"I suppose when you marry you will give up the stage."
"I suppose so," she said, in a low voice.
"I should doubt," he said, with quite a dispassionate air, "your being able to play one part for a lifetime. You might get tired—and that would be awkward for your husband and yourself. I don't say anything about your giving up all your prospects, although I had great pride in you and a still greater hope. That is for your own consideration. If you think you will be happier—if you are sure you will have no regret—if, as I say, you think you can play the one part for a lifetime—well and good."
"And you are right," she said, bitterly, "to speak of me as an actress, and not as a human being. I must be playing a part to the end, I suppose. Perhaps so. Well, I hope I shall please my smaller audience as well as I seem to have pleased the bigger one."
Then she altered her tone.
"I told you, papa, the other day of my having seen that child run over and brought back to the woman who was standing on the pavement."
"Yes," said he; but wondering why this incident should be referred to at such a moment.

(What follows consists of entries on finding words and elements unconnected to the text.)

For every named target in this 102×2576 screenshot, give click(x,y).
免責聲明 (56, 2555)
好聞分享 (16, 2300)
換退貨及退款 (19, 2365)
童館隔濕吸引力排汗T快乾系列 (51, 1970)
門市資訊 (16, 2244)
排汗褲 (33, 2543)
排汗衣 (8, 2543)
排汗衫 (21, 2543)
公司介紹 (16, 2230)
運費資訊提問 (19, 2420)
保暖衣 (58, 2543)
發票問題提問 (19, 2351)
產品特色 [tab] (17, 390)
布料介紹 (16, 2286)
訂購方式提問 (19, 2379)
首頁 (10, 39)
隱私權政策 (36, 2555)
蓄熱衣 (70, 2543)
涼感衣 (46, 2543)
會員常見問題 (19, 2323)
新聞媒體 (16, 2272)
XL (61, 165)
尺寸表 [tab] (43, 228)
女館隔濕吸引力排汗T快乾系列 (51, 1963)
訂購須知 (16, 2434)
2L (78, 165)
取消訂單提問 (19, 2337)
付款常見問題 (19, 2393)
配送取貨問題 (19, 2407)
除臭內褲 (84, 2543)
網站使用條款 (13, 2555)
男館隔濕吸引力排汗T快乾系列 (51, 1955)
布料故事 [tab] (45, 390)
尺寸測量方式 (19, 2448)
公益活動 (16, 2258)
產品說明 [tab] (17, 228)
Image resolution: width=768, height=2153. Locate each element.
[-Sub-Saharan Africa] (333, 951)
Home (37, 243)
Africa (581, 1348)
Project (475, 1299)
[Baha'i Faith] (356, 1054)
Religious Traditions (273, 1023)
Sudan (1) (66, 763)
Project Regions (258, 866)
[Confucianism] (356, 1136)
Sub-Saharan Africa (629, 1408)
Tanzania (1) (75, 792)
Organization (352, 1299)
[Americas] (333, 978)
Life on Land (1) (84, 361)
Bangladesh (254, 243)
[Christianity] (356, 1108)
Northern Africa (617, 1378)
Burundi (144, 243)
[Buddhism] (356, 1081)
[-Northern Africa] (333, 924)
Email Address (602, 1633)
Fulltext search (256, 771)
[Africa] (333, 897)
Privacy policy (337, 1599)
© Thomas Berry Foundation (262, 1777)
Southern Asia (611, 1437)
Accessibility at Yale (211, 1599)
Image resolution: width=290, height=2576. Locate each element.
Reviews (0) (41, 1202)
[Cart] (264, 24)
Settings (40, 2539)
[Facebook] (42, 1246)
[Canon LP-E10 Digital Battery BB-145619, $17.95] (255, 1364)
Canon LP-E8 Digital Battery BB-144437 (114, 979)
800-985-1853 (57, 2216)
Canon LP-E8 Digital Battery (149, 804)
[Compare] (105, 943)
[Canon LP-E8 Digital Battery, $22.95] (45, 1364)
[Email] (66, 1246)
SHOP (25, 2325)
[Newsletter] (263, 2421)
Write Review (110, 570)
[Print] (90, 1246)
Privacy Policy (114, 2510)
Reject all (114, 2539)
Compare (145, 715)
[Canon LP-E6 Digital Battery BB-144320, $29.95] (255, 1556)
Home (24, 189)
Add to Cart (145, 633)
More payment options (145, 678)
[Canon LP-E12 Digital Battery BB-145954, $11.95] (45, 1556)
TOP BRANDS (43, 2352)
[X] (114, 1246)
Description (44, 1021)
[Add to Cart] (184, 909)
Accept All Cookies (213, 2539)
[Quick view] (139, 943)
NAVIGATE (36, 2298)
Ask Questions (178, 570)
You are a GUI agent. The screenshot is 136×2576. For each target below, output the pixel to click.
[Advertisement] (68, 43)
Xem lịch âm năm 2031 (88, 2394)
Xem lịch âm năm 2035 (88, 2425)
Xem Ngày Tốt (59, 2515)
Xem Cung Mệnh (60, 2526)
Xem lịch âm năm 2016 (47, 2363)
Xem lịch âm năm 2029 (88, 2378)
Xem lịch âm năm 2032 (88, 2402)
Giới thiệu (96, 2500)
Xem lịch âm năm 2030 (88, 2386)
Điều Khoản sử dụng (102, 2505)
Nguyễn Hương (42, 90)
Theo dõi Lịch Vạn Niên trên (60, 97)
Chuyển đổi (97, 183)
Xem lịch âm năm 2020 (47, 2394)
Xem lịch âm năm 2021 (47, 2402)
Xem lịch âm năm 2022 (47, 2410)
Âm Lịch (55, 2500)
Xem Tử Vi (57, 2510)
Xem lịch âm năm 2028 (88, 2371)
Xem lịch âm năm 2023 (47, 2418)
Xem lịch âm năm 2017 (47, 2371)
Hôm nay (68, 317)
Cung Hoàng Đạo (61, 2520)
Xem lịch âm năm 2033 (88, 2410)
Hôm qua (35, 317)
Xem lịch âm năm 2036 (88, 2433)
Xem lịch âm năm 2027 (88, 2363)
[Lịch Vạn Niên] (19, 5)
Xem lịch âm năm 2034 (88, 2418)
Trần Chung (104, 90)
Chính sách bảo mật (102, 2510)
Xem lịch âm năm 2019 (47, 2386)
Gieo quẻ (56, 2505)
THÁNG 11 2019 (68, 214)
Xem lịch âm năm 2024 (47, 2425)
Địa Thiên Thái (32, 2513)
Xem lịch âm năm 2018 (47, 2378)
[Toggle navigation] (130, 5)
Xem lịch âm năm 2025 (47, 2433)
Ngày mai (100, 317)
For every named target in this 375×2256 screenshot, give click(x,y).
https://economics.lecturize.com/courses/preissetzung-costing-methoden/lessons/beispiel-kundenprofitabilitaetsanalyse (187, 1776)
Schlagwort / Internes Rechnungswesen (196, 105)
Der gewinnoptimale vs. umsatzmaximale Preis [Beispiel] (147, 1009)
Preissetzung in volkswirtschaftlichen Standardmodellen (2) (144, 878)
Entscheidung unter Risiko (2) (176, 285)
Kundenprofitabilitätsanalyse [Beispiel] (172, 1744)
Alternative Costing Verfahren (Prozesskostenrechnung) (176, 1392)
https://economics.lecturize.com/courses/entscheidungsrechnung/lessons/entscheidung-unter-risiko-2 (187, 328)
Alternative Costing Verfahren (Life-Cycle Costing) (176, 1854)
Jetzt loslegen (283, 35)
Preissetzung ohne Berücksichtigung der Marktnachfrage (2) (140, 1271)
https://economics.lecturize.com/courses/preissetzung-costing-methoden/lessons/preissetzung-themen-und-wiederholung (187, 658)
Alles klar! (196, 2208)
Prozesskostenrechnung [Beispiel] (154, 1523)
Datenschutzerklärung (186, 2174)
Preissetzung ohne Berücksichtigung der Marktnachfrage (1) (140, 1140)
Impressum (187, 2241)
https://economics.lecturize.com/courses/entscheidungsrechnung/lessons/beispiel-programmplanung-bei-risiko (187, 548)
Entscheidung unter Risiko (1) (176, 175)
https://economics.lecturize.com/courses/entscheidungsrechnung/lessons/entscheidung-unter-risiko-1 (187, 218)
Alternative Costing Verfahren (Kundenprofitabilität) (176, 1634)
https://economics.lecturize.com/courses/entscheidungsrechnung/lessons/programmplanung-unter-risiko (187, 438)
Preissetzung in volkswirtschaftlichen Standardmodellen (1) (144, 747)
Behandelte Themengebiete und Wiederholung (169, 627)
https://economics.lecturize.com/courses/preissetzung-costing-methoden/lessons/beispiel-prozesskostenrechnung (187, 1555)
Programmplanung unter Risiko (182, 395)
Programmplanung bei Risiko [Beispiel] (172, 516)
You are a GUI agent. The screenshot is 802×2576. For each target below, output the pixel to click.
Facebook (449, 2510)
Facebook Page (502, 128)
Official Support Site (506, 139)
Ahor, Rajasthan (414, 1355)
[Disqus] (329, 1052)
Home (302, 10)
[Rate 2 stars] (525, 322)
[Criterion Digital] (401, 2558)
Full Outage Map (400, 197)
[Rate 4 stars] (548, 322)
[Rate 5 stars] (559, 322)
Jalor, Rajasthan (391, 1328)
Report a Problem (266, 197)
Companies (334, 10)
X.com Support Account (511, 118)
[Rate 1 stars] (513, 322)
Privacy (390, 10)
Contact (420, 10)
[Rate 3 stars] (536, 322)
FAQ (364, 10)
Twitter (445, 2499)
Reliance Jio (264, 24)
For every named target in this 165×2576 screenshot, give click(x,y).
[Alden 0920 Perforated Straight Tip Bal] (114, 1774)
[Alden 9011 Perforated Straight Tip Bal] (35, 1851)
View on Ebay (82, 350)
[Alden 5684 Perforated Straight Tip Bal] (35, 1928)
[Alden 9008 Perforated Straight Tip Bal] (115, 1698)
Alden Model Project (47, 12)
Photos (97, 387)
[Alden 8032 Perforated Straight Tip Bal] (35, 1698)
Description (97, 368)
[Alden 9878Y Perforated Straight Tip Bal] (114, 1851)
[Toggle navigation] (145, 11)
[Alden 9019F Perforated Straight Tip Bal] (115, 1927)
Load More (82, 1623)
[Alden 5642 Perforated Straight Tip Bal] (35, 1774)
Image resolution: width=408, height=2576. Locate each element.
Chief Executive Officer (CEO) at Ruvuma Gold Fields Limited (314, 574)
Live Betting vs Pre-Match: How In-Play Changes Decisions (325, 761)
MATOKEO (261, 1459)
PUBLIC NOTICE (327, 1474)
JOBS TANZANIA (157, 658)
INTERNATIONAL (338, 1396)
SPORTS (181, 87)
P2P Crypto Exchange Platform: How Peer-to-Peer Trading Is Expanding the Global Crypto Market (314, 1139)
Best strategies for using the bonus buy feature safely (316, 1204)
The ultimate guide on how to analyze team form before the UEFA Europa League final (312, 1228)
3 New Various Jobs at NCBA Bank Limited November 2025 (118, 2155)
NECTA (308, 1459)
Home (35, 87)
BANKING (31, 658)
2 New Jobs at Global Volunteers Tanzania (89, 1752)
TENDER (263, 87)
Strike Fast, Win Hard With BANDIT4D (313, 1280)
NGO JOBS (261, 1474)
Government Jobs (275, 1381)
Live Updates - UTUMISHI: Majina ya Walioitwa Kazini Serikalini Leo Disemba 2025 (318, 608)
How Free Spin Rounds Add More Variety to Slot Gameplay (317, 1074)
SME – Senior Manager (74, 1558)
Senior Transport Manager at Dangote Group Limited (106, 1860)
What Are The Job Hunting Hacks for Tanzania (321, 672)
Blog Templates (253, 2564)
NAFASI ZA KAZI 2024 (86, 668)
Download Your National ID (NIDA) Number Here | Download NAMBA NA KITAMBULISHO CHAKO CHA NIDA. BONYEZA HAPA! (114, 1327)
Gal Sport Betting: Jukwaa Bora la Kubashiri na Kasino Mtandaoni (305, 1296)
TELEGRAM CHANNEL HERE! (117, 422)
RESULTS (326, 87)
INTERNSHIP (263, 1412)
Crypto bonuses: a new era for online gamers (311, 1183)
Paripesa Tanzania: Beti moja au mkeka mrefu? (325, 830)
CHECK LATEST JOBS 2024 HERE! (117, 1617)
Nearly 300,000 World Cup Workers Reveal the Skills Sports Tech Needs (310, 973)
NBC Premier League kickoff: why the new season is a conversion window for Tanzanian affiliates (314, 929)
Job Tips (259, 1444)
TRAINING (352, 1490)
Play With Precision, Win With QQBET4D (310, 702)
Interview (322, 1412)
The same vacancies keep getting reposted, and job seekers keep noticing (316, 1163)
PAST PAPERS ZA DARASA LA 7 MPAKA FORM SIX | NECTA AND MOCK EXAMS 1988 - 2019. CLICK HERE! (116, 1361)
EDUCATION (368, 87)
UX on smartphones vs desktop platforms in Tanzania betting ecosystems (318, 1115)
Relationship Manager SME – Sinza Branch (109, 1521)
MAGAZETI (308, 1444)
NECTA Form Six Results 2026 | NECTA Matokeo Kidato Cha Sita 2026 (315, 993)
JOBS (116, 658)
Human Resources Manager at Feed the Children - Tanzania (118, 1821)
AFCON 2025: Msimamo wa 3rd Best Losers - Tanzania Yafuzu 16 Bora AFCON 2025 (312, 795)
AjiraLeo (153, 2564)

"I did not tell you the truth—at least the whole truth. When I walked away, what was I thinking of? I caught myself trying to recall the way in which the woman threw her arms up when she saw the dead body of her child, and I was wondering whether I could repeat it. And then I began to wonder whether I was a devil—or a woman."
"Bah!" said he. "That is a craze you have at present. You have had fifty others before. What I am afraid of is that, at the instigation of some such temporary fad, you will take a step that you will find irrevocable. Just think it over, Gerty. If you leave the stage, you will destroy many a hope I had formed; but that doesn't matter. Whatever is most for your happiness—that is the only point."
"And so you have given me your congratulations, papa," she said, rising. "I have been so thoroughly trained to be an actress that, when I marry, I shall only go from one stage to another."